## [Aim of the exercise]
Print the full listing once more, exactly as given.
§
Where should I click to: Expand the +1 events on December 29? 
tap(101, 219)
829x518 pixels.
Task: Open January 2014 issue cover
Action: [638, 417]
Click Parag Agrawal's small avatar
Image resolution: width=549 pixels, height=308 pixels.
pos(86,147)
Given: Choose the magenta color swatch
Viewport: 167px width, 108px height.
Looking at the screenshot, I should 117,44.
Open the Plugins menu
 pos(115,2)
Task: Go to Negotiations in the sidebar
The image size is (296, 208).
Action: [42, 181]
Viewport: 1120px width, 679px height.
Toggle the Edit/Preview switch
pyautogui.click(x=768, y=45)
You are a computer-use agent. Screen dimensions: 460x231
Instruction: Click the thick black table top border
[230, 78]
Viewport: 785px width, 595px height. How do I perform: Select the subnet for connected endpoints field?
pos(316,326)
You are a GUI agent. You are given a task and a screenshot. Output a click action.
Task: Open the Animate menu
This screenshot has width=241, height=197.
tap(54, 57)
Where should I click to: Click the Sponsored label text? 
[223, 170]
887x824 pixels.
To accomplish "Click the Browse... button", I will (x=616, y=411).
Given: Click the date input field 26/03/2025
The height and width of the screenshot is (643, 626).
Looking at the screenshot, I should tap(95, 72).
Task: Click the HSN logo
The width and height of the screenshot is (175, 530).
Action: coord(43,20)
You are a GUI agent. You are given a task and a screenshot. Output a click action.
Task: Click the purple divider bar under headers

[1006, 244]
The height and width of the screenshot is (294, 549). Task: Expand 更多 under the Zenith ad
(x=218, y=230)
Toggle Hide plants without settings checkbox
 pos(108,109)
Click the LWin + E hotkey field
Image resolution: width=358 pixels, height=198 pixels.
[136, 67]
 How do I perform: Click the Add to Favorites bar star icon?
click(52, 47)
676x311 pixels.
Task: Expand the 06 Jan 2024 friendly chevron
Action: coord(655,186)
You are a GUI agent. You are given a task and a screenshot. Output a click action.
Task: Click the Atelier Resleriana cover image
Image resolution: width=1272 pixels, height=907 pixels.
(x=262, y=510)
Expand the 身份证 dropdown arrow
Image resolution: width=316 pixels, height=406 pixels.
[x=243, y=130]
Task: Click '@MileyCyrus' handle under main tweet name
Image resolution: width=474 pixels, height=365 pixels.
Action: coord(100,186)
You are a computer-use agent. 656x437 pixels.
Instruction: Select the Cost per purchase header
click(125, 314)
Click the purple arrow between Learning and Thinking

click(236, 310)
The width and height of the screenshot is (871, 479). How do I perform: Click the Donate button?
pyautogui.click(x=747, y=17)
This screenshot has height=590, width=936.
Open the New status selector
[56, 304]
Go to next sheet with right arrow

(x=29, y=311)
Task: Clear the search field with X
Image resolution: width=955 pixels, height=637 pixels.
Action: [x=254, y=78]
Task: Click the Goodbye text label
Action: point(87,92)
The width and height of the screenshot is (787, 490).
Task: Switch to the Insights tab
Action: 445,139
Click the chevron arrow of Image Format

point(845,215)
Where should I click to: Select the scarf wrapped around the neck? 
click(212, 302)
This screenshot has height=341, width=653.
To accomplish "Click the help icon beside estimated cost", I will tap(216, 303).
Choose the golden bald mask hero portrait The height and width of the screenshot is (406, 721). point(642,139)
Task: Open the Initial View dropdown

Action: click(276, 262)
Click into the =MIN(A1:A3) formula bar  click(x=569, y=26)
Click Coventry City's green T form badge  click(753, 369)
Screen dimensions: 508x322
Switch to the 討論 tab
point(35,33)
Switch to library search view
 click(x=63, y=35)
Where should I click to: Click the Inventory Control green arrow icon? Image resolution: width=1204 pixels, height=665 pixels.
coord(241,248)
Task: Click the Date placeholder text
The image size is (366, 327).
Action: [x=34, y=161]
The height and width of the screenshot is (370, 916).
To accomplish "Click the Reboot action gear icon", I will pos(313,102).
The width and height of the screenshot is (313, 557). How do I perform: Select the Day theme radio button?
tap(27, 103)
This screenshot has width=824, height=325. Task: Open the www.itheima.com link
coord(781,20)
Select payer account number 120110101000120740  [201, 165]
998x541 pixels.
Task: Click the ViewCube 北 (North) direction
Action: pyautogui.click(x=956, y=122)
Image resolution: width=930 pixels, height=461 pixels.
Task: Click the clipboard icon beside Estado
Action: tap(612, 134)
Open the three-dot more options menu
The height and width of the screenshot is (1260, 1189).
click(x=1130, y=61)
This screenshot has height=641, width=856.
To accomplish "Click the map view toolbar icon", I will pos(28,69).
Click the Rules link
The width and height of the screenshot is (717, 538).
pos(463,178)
§
## [Answer for this exercise]
Where should I click to: Expand the +1 events on December 29? 
tap(101, 219)
829x518 pixels.
Task: Open January 2014 issue cover
Action: [638, 417]
Click Parag Agrawal's small avatar
Image resolution: width=549 pixels, height=308 pixels.
pos(86,147)
Given: Choose the magenta color swatch
Viewport: 167px width, 108px height.
Looking at the screenshot, I should 117,44.
Open the Plugins menu
 pos(115,2)
Task: Go to Negotiations in the sidebar
The image size is (296, 208).
Action: [42, 181]
Viewport: 1120px width, 679px height.
Toggle the Edit/Preview switch
pyautogui.click(x=768, y=45)
You are a computer-use agent. Screen dimensions: 460x231
Instruction: Click the thick black table top border
[230, 78]
Viewport: 785px width, 595px height. How do I perform: Select the subnet for connected endpoints field?
pos(316,326)
You are a GUI agent. You are given a task and a screenshot. Output a click action.
Task: Open the Animate menu
This screenshot has width=241, height=197.
tap(54, 57)
Where should I click to: Click the Sponsored label text? 
[223, 170]
887x824 pixels.
To accomplish "Click the Browse... button", I will (x=616, y=411).
Given: Click the date input field 26/03/2025
The height and width of the screenshot is (643, 626).
Looking at the screenshot, I should tap(95, 72).
Task: Click the HSN logo
The width and height of the screenshot is (175, 530).
Action: coord(43,20)
You are a GUI agent. You are given a task and a screenshot. Output a click action.
Task: Click the purple divider bar under headers

[1006, 244]
The height and width of the screenshot is (294, 549). Task: Expand 更多 under the Zenith ad
(x=218, y=230)
Toggle Hide plants without settings checkbox
 pos(108,109)
Click the LWin + E hotkey field
Image resolution: width=358 pixels, height=198 pixels.
[136, 67]
 How do I perform: Click the Add to Favorites bar star icon?
click(52, 47)
676x311 pixels.
Task: Expand the 06 Jan 2024 friendly chevron
Action: coord(655,186)
You are a GUI agent. You are given a task and a screenshot. Output a click action.
Task: Click the Atelier Resleriana cover image
Image resolution: width=1272 pixels, height=907 pixels.
(x=262, y=510)
Expand the 身份证 dropdown arrow
Image resolution: width=316 pixels, height=406 pixels.
[x=243, y=130]
Task: Click '@MileyCyrus' handle under main tweet name
Image resolution: width=474 pixels, height=365 pixels.
Action: coord(100,186)
You are a computer-use agent. 656x437 pixels.
Instruction: Select the Cost per purchase header
click(125, 314)
Click the purple arrow between Learning and Thinking

click(236, 310)
The width and height of the screenshot is (871, 479). How do I perform: Click the Donate button?
pyautogui.click(x=747, y=17)
This screenshot has height=590, width=936.
Open the New status selector
[56, 304]
Go to next sheet with right arrow

(x=29, y=311)
Task: Clear the search field with X
Image resolution: width=955 pixels, height=637 pixels.
Action: [x=254, y=78]
Task: Click the Goodbye text label
Action: point(87,92)
The width and height of the screenshot is (787, 490).
Task: Switch to the Insights tab
Action: 445,139
Click the chevron arrow of Image Format

point(845,215)
Where should I click to: Select the scarf wrapped around the neck? 
click(212, 302)
This screenshot has height=341, width=653.
To accomplish "Click the help icon beside estimated cost", I will tap(216, 303).
Choose the golden bald mask hero portrait The height and width of the screenshot is (406, 721). point(642,139)
Task: Open the Initial View dropdown

Action: click(276, 262)
Click into the =MIN(A1:A3) formula bar  click(x=569, y=26)
Click Coventry City's green T form badge  click(753, 369)
Screen dimensions: 508x322
Switch to the 討論 tab
point(35,33)
Switch to library search view
 click(x=63, y=35)
Where should I click to: Click the Inventory Control green arrow icon? Image resolution: width=1204 pixels, height=665 pixels.
coord(241,248)
Task: Click the Date placeholder text
The image size is (366, 327).
Action: [x=34, y=161]
The height and width of the screenshot is (370, 916).
To accomplish "Click the Reboot action gear icon", I will pos(313,102).
The width and height of the screenshot is (313, 557). How do I perform: Select the Day theme radio button?
tap(27, 103)
This screenshot has width=824, height=325. Task: Open the www.itheima.com link
coord(781,20)
Select payer account number 120110101000120740  [201, 165]
998x541 pixels.
Task: Click the ViewCube 北 (North) direction
Action: pyautogui.click(x=956, y=122)
Image resolution: width=930 pixels, height=461 pixels.
Task: Click the clipboard icon beside Estado
Action: tap(612, 134)
Open the three-dot more options menu
The height and width of the screenshot is (1260, 1189).
click(x=1130, y=61)
This screenshot has height=641, width=856.
To accomplish "Click the map view toolbar icon", I will pos(28,69).
Click the Rules link
The width and height of the screenshot is (717, 538).
pos(463,178)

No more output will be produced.